2018’s Nobel Peace Prize winners have spent their careers working in the Middle East and Africa.
The prestigious 2018 Nobel Peace Prize was awarded to two individuals whose activism has called for the ending of mass rape as a strategy during war: Nadia Murad and Denis Mukwege. Murad, a survivor of sexual slavery from the Islamic State (IS), uses her story as a call to justice for all women who have endured sexual violence or other mass atrocities. Mukwege, a Congolese gynecological doctor, has seen and helped a countless number of women who suffered violence in his home country of the Democratic Republic of the Congo.
Murad has spoken fearlessly in her campaign for justice against IS and its brutalization of women. In her New York Times bestselling novel “The Last Girl,” Murad chronicles her time in captivity and subsequent escape. She is represented by Amal Clooney, a human rights lawyer, and together they are working to persecute IS soldiers. Murad is 24, making her the second youngest Peace Prize winner and the 17th woman to receive the award.
Prior to his win, Mukwege had often been mentioned in speculations for the Nobel Peace Prize. His work in the Democratic Republic of the Congo has led him to be known as “The man who mends women’s bodies,” with a majority of his patients being victims of sexual violence. After delivering an incendiary speech on the world’s neglect of the situation in the Democratic Republic of Congo to the United Nations, Mukwege suffered an assassination attempt in October of 2012 that killed his bodyguard and close friend Joseph Bizimana. Mukwege escaped to Europe but returned to his clinic in 2013, despite the safety concerns.

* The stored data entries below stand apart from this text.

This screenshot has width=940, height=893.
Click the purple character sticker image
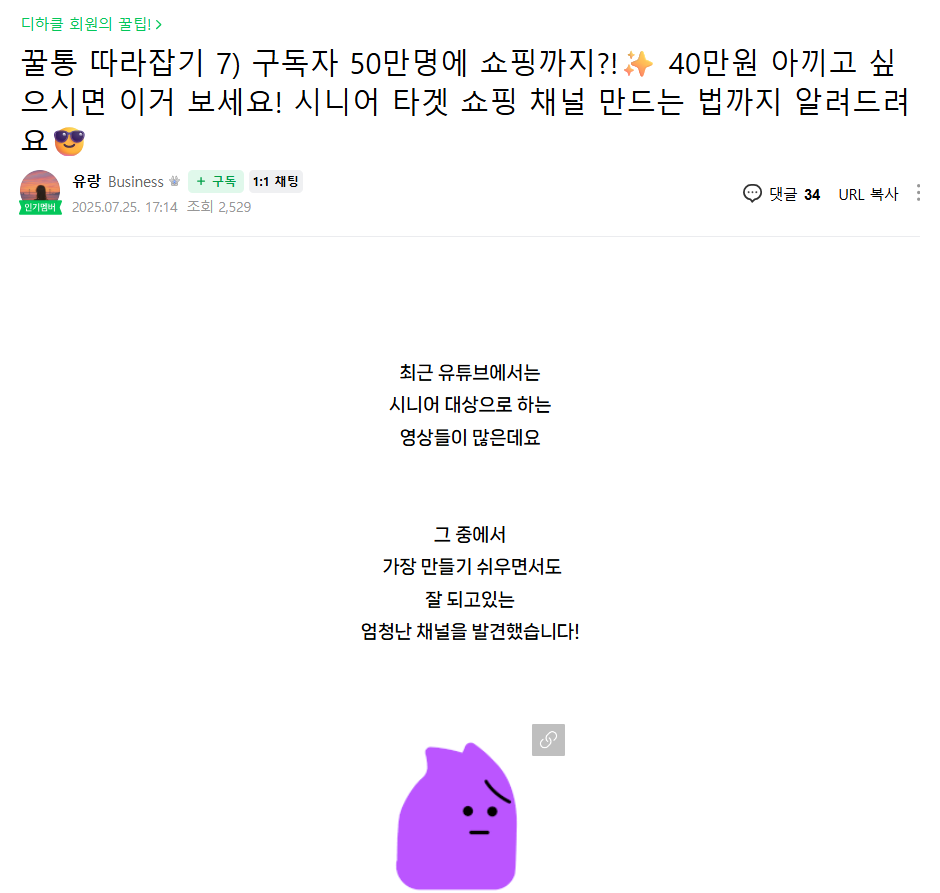(456, 816)
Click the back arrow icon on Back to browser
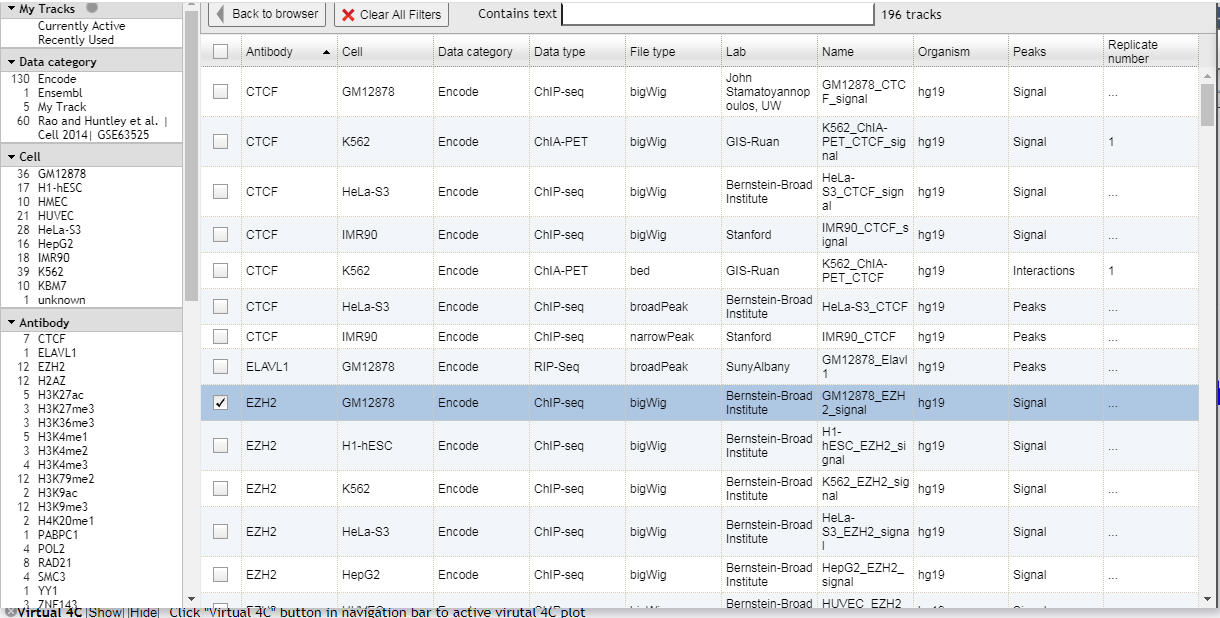The width and height of the screenshot is (1220, 618). [x=220, y=15]
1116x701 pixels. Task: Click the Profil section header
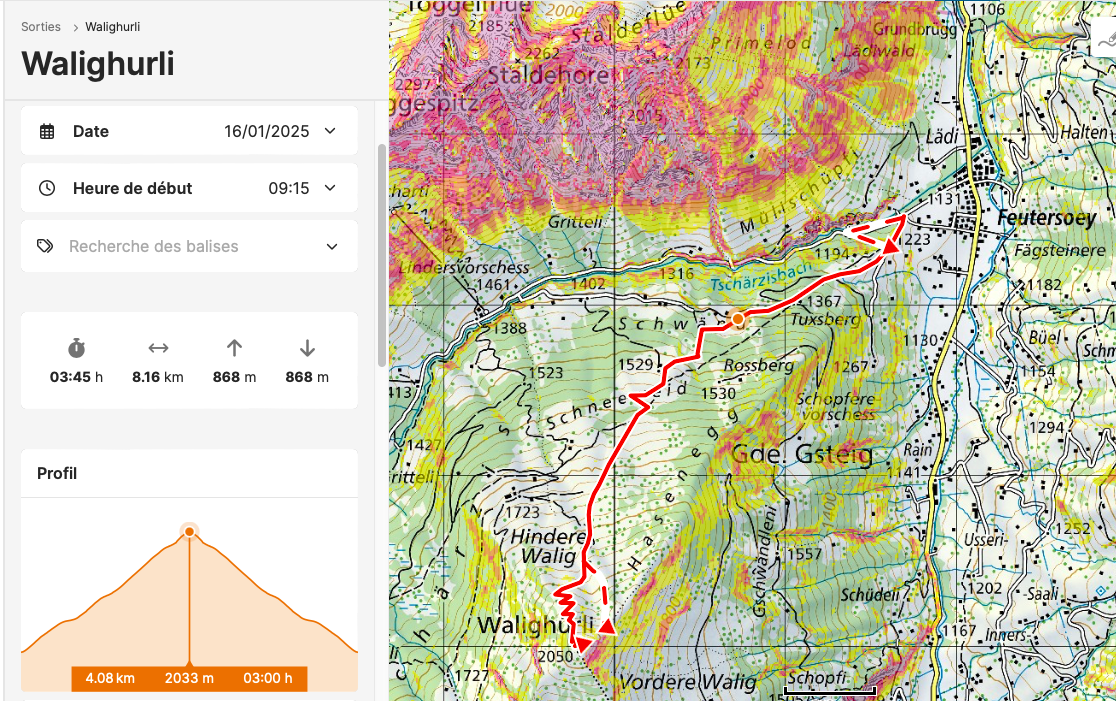(x=57, y=473)
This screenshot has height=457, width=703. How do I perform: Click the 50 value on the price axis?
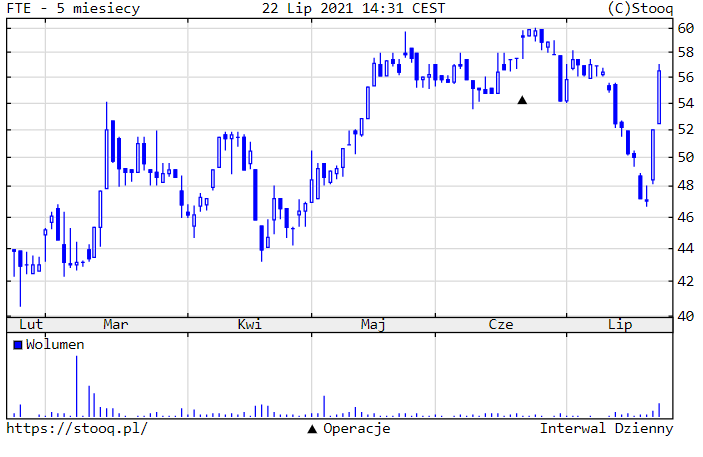[685, 158]
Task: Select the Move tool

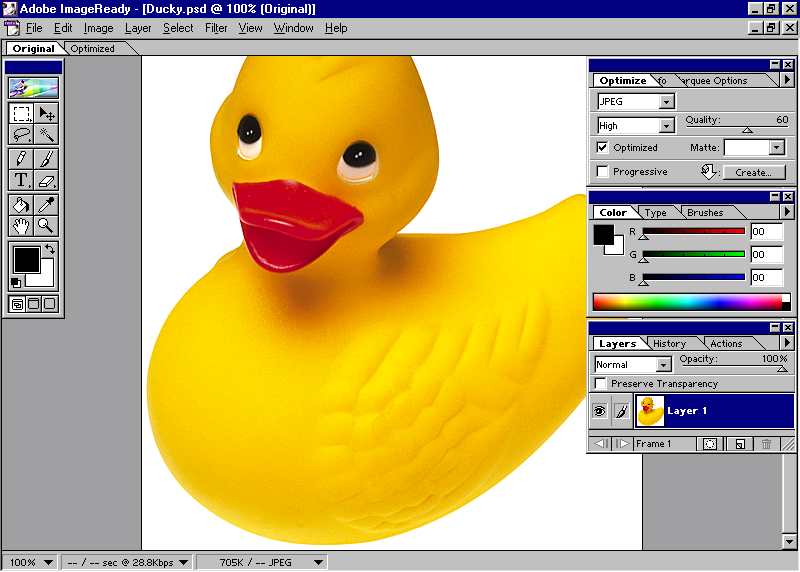Action: coord(46,113)
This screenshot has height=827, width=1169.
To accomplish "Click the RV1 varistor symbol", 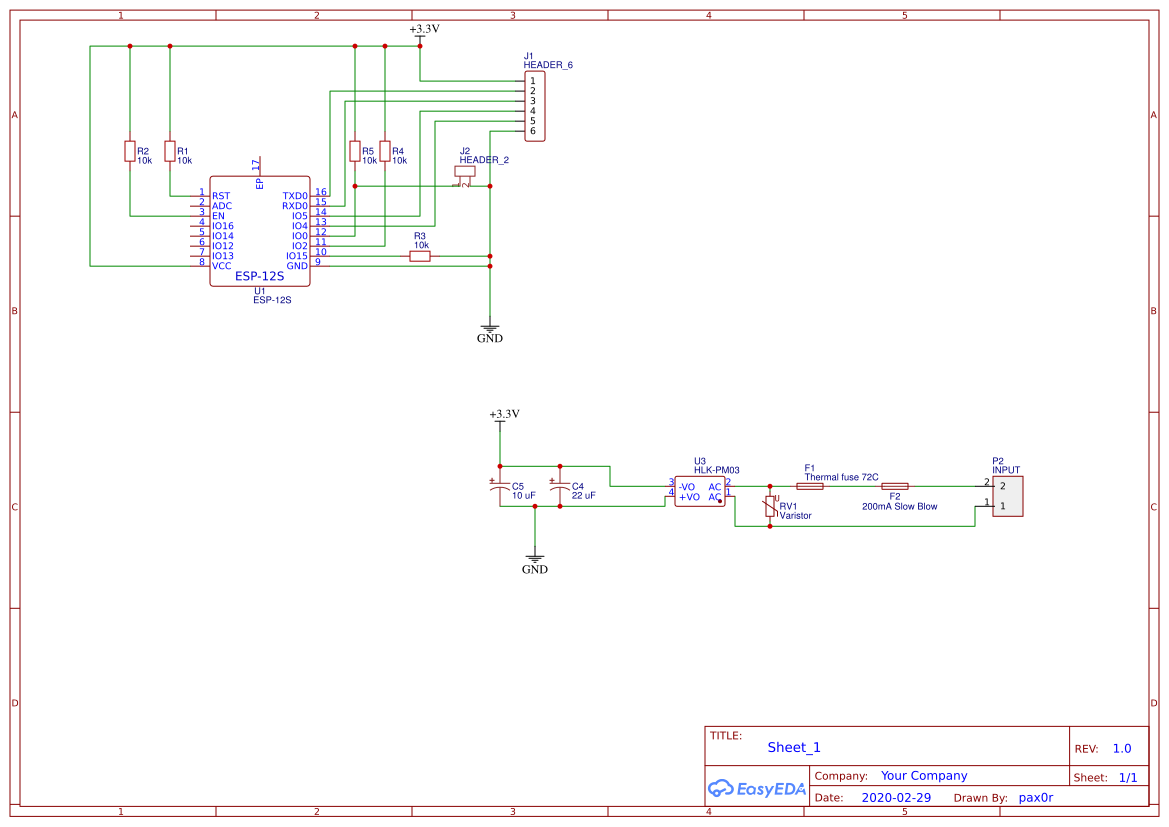I will [770, 508].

On the Nobel Prize website, they recognize the work that both winners have done for survivors of sexual violence, stating, “Each of them in their own way has helped to give greater visibility to wartime sexual violence, so that the perpetrators can be held accountable for their actions.” By honoring these individuals, the Norwegian Nobel Committee has chosen to shine a spotlight on the sexual violence faced by women — an often overlooked issue.
The Nobel Prize winners each year are so closely guarded that winners do not know they have even been nominated until they are announced. Both winners this year did not know that they had won until after the world did, as the news was broken online.
Mukwege, in a statement to reporters from his hospital in Bukavu, dedicated the award to “women of all countries bruised by conflict and facing everyday violence.” Murad, in her first conference, had a call to action for those in the room: “We must work together to put an end to genocide, hold accountable those who commit these crimes and achieve justice for the victims.”